Question

Find the coordinates of all local optimum points and stationary-inflection points of the following function with necessary tests:

f(x) = 3x4 + 4x3 – 12x2 + 5

Answer 1

We have, f(x) = 3x⁴ + 4x³ - 12x² + 5

∴ f'(x) = 12x³ + 12x² - 24x

 = 12x (x²+x-2)

 = 12x (x²+2x-x-2)

=  12x (x-1)(x+2)

Therefore, f'(x) = 0 gives x = 0 or x = 1 or x = -2.

Hence, critical points for given function are x = 0, x = -2 and x = 1.

Now, f''(x) = 36x² + 24x - 24

∵ f''(0) = -24 < 0

∴ x = 0 is point of local maxima (By second derivative test)

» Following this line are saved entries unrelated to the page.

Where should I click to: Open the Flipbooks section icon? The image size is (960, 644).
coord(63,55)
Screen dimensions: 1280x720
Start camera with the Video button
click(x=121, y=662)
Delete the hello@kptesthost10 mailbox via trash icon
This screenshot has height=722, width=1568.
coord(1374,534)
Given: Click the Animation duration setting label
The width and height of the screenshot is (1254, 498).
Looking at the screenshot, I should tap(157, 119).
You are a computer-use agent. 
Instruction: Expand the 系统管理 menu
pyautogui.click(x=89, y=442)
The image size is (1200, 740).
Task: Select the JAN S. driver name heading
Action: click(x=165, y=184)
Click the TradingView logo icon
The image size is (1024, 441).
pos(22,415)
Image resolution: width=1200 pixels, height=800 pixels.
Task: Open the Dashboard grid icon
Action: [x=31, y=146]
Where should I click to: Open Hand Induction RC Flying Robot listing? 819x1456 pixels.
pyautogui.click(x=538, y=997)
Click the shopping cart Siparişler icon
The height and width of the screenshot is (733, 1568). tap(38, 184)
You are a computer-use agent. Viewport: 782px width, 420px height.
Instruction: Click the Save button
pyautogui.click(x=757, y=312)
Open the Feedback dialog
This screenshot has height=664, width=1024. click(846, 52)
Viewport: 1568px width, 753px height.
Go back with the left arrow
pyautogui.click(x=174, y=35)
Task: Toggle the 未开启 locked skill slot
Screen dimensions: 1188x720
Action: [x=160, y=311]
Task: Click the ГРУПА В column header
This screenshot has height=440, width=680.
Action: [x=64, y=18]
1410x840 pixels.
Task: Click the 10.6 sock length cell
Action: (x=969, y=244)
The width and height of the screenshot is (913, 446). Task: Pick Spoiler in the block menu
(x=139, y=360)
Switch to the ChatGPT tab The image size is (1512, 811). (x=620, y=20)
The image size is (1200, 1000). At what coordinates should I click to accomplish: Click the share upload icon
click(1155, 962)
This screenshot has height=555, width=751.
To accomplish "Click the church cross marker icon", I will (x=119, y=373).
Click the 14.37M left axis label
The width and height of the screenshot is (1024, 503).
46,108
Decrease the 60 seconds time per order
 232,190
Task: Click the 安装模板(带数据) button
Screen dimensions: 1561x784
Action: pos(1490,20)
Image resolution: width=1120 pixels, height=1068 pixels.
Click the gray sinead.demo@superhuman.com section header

Also f''(1) = 36+24-24 = 36 > 0

∴ x = 1 is point of local minima (By second derivative test)

Now, f''(-2) = 36 x 4 + 24 x -2 - 24

= 144 - 48 - 24

= 144 - 72

= 72 > 0

∴ x = -2 is point of local minima (By second derivative test)

Now, f(0) = 5, f(1) = 3+4-12+5 = 12 - 12 = 0

f(-2) = 48 - 32 - 48 + 5 = -32+5 = -27

Hence, (1, 0) and (-2, -27) are point of local minima and (0, 5) is point of local maxima.